WORK TO COMPLETE:
In the records below, find the line with "942x690 pixels." and the line with "Follow the SD436-1"; return exactly those lines and every line between them.

Data excerpts:
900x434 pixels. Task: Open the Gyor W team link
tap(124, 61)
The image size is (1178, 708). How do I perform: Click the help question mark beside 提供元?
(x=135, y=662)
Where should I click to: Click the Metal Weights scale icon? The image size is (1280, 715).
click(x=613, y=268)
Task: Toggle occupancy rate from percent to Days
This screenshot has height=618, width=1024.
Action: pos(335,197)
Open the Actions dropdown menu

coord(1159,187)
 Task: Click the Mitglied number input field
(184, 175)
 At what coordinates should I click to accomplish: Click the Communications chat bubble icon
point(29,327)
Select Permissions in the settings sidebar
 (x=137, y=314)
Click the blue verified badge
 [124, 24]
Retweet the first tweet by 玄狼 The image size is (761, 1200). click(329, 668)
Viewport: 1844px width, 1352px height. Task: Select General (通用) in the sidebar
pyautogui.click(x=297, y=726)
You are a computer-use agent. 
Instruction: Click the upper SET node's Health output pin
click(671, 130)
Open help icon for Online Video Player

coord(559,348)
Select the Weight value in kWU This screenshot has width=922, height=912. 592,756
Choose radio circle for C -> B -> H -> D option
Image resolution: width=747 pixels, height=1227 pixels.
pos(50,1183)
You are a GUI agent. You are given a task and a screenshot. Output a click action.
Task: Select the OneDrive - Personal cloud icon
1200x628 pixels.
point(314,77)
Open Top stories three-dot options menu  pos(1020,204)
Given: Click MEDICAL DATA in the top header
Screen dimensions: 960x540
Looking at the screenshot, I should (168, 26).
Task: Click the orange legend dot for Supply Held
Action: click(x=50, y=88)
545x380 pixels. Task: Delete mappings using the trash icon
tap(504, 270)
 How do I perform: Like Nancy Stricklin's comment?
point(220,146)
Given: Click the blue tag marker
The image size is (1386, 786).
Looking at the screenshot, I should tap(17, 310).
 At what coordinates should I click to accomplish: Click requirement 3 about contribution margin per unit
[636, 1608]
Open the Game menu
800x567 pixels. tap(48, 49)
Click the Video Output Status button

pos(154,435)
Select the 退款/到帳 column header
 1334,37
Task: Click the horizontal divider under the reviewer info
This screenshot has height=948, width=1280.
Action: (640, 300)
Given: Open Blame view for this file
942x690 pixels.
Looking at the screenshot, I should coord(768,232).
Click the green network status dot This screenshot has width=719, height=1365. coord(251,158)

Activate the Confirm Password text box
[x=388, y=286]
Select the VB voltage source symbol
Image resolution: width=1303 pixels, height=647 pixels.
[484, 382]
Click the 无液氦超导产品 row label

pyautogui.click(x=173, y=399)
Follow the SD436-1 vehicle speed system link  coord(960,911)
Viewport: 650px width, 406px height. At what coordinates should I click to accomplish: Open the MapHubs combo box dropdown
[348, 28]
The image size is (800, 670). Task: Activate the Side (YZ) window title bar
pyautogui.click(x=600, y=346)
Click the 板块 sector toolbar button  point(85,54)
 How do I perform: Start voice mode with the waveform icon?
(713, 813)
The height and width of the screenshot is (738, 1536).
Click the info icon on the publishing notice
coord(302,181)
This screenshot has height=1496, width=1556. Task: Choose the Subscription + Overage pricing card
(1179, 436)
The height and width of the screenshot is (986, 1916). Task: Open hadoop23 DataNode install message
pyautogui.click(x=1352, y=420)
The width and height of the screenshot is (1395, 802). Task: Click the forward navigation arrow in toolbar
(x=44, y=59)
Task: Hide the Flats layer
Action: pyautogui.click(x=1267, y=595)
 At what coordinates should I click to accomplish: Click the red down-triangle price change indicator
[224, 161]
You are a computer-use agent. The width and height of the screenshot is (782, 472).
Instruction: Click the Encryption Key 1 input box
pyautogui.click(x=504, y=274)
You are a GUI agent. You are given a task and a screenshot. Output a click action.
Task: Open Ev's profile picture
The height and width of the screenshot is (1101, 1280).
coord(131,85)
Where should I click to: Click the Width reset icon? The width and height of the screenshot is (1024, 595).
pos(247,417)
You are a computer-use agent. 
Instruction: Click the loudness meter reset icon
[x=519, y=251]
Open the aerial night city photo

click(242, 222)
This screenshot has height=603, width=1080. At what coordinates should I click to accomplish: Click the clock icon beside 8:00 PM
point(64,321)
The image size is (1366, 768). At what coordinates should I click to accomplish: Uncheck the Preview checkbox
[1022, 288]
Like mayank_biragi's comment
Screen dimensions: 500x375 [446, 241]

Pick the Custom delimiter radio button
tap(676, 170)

RESULT OF THIS EXERCISE:
942x690 pixels.
Looking at the screenshot, I should coord(768,232).
Click the green network status dot This screenshot has width=719, height=1365. coord(251,158)

Activate the Confirm Password text box
[x=388, y=286]
Select the VB voltage source symbol
Image resolution: width=1303 pixels, height=647 pixels.
[484, 382]
Click the 无液氦超导产品 row label

pyautogui.click(x=173, y=399)
Follow the SD436-1 vehicle speed system link  coord(960,911)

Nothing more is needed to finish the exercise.